Video: 3D images of over 13,000 museum specimens now free to everyone

The openVertebrate (oVert) project allows free access to images of over 13,000 vertebrates.  Florida Museum of Natural History  View 7 Images

More than a research project, oVert was a collaboration between like-minded specialists across 25 institutions whose sole objective was to add value to museum collections by making them more widely available. Importantly, these images provide an insight that would only otherwise be obtained by destructive dissection and tissue sampling.

“Museums are constantly engaged in a balancing act,” said David Blackburn, the project’s lead principal investigator and curator of herpetology at the Florida Museum. “You want to protect specimens, but you also want to have people use them. oVert is a way of reducing the wear and tear on samples while also increasing access, and it’s the logical next step in the mission of museum collections.”

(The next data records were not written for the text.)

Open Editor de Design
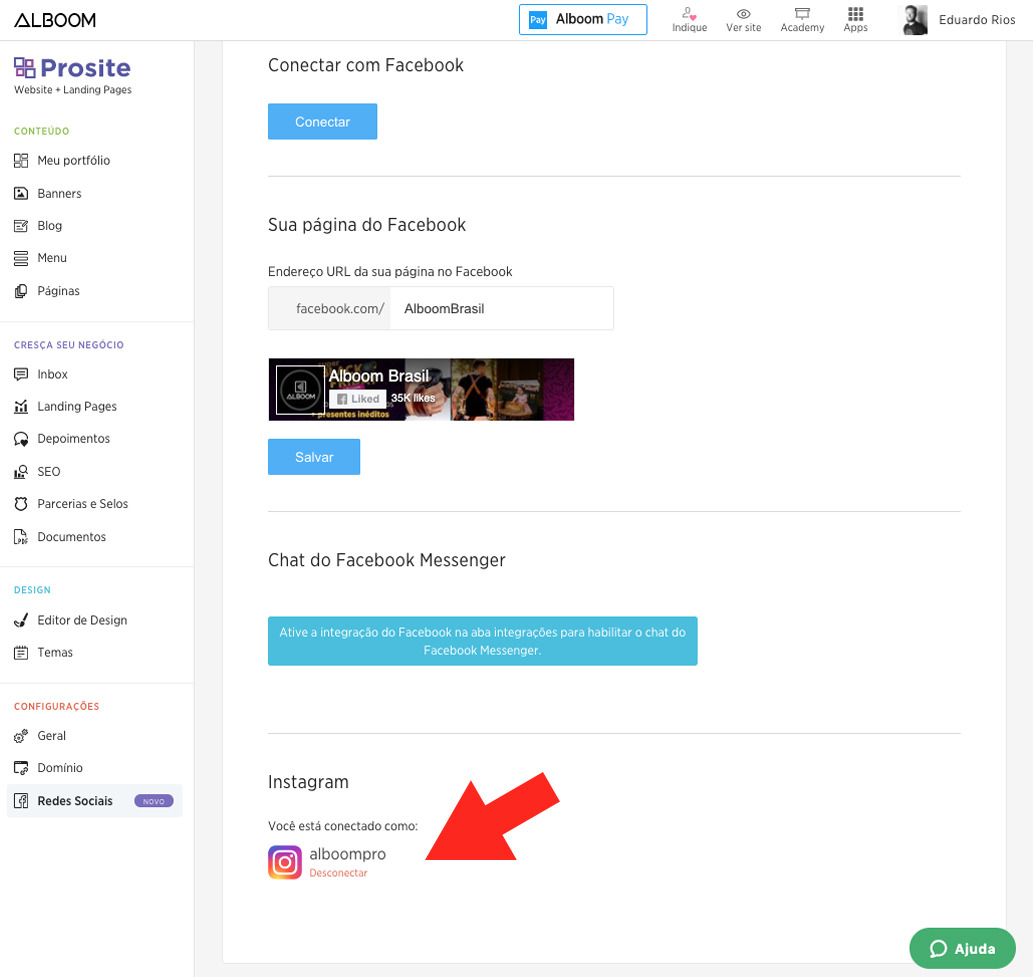The height and width of the screenshot is (977, 1033). point(82,620)
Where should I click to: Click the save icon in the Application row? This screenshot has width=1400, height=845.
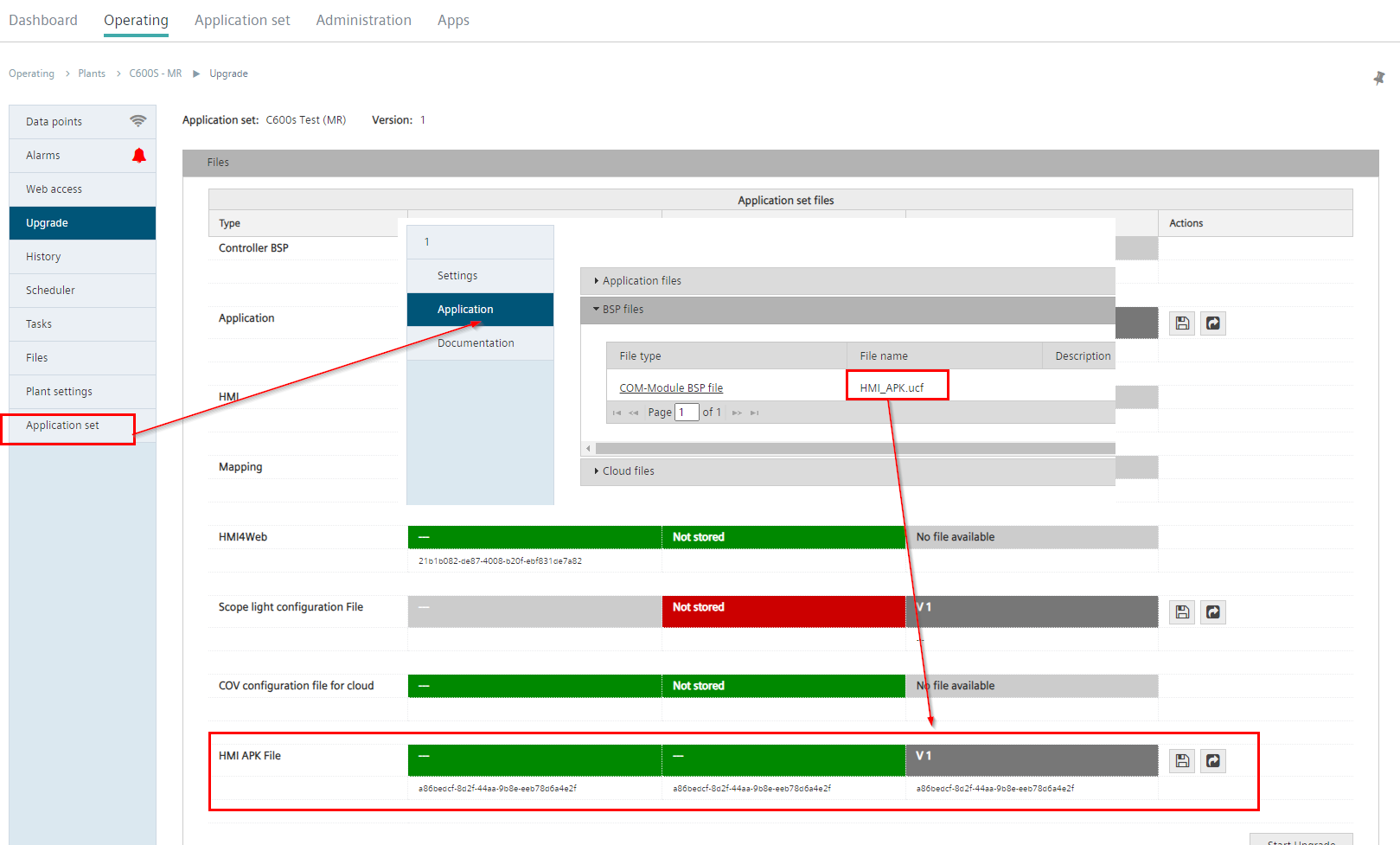click(1182, 323)
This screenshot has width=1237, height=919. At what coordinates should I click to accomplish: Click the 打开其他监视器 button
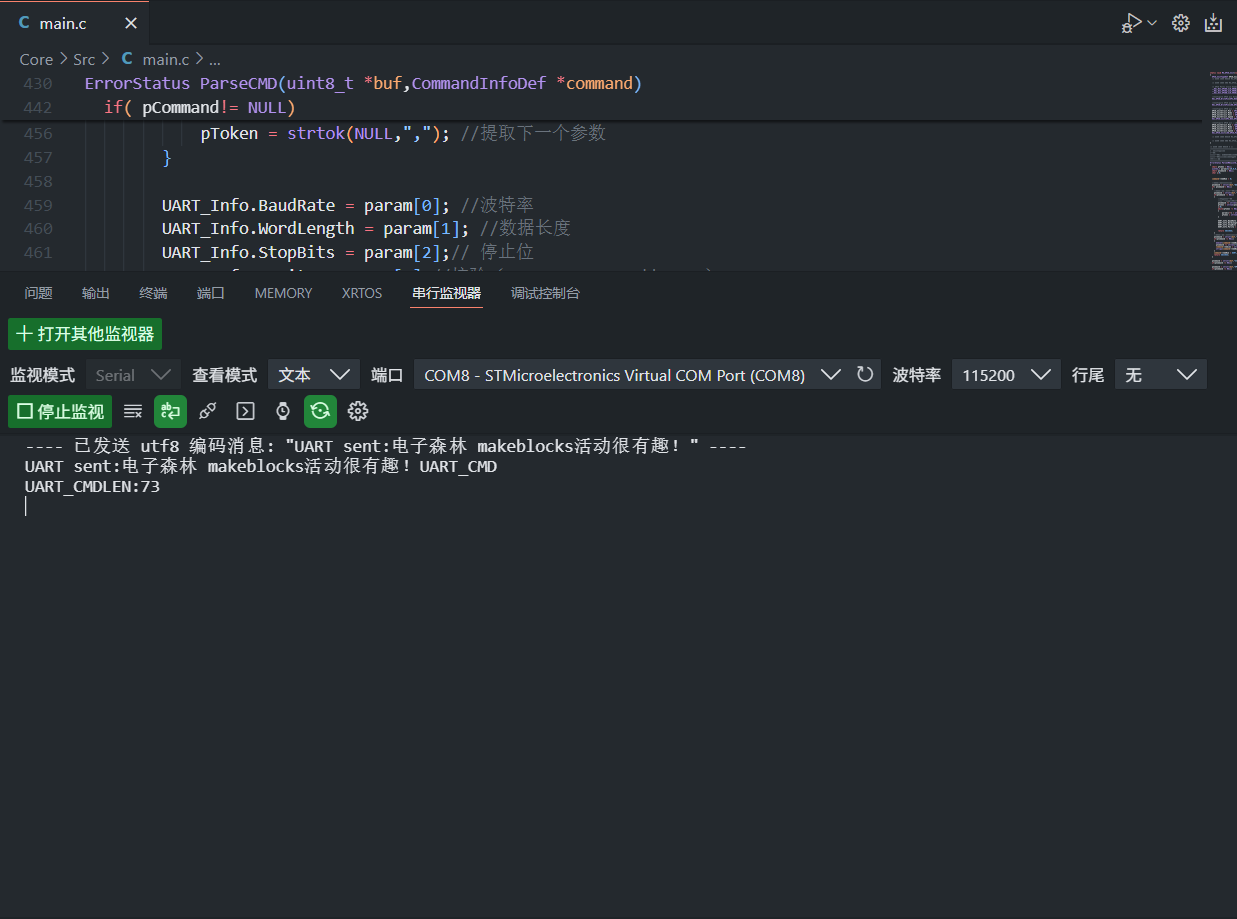pyautogui.click(x=85, y=334)
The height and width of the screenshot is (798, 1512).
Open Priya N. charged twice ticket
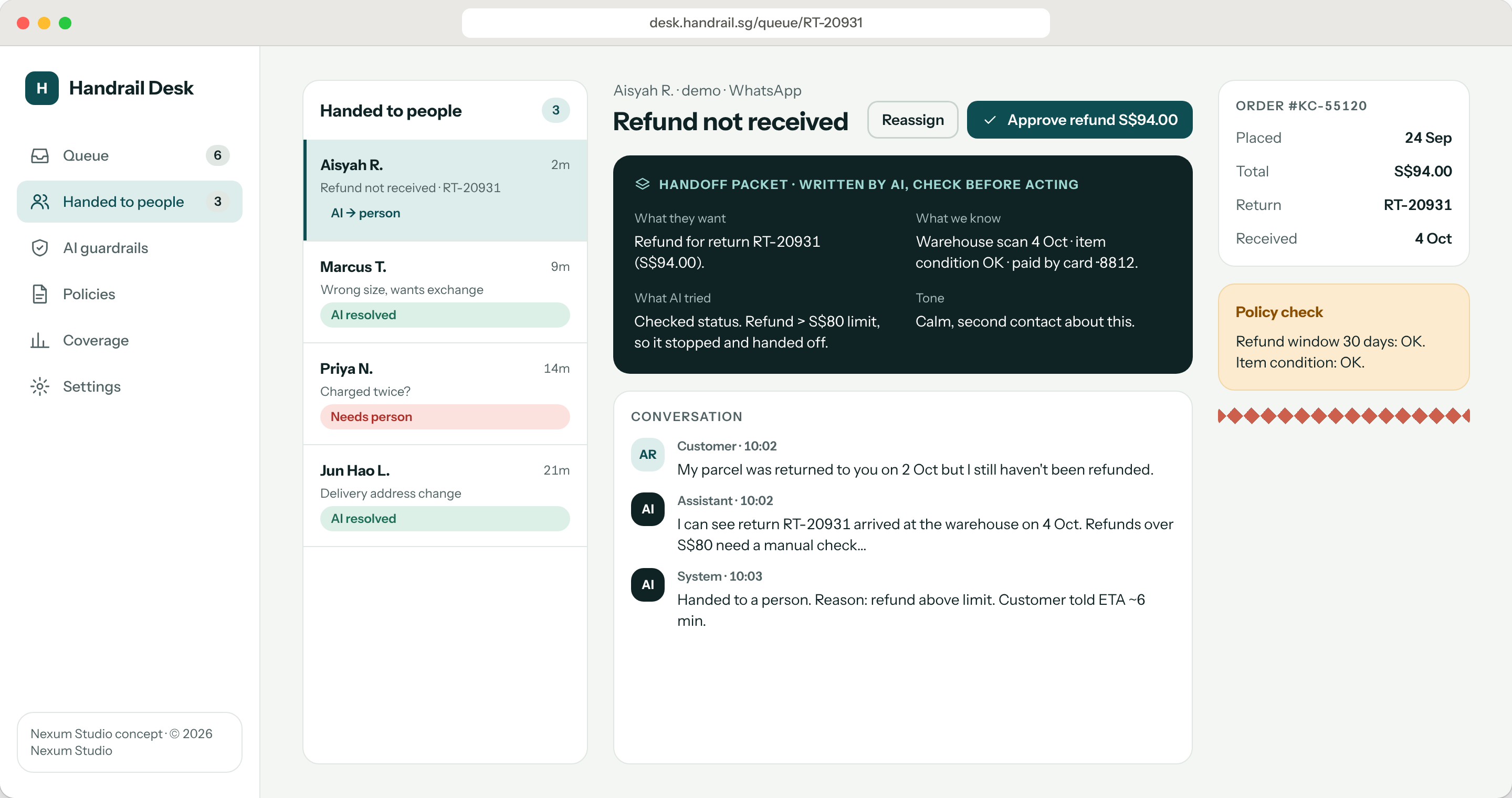click(445, 394)
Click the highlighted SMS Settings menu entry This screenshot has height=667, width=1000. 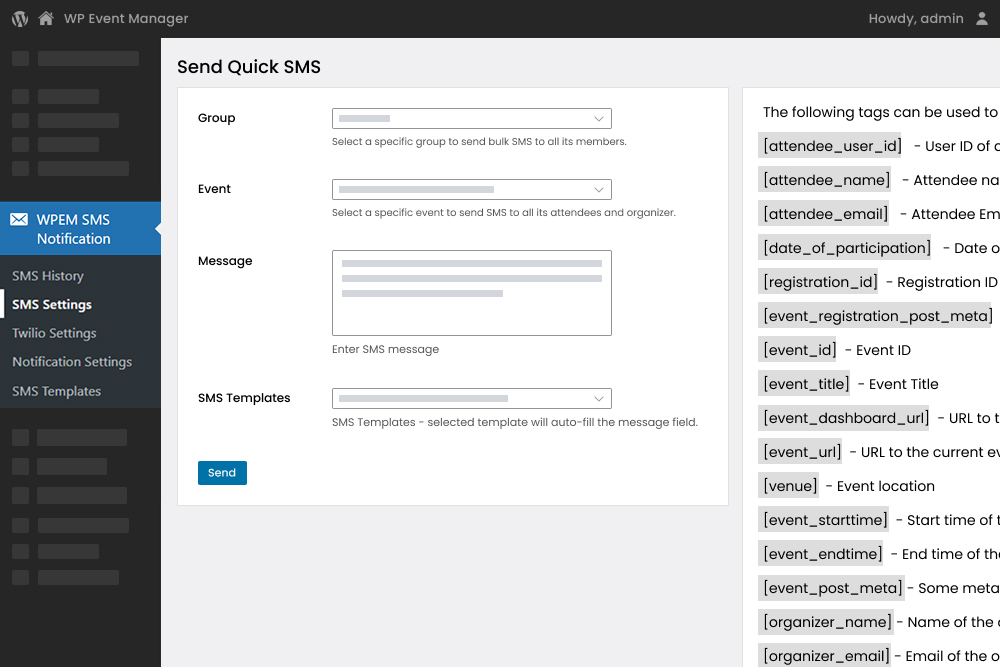coord(54,304)
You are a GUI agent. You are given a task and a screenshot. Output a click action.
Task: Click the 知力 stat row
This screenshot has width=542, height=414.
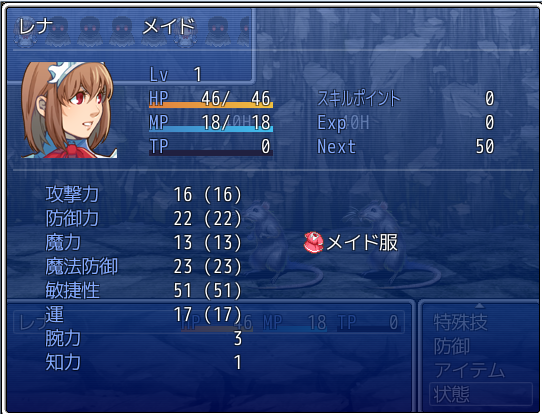pos(143,363)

Contrast-enhanced scan of a Cuban anole.  Ed Stanley/Florida Museum of Natural History

Over the course of six years, project members took CT scans of more than half the classes, or genera, of all amphibians, reptiles, fishes, birds, and mammals, rendering models that provide an intimate look at the creatures, inside and out.

Dibs on not scanning the humpback whale! Oh, wait. A partnering grant to the Idaho Museum of Natural History was used to generate the whale’s digital model. Obviously too big to fit in a CT scanner, researchers painstakingly took the animal’s skeleton apart piece by piece, created models of each bone, and then reassembled it physically and digitally.

Scientists CT scanned thousands of natural history specimens, which you can access for free

The oVert project has already led to some fascinating insights into the natural world. For example, armadillos were thought to be the only living mammals with tails covered with an internal coat of bony plates called osteoderms. Nope. In 2023, Edward Stanley, co-principal investigator of the project, was performing routine scanning of spiny mice and found that they do, too.

“All sorts of things jump out at you when you’re scanning,” said Stanley. “I study osteoderms, and through kismet or fate, I happened to be the one scanning those particular specimens on that particular day and noticed something strange about their tails on the X-ray. That happens all the time. We’ve found all sorts of strange, unexpected things.”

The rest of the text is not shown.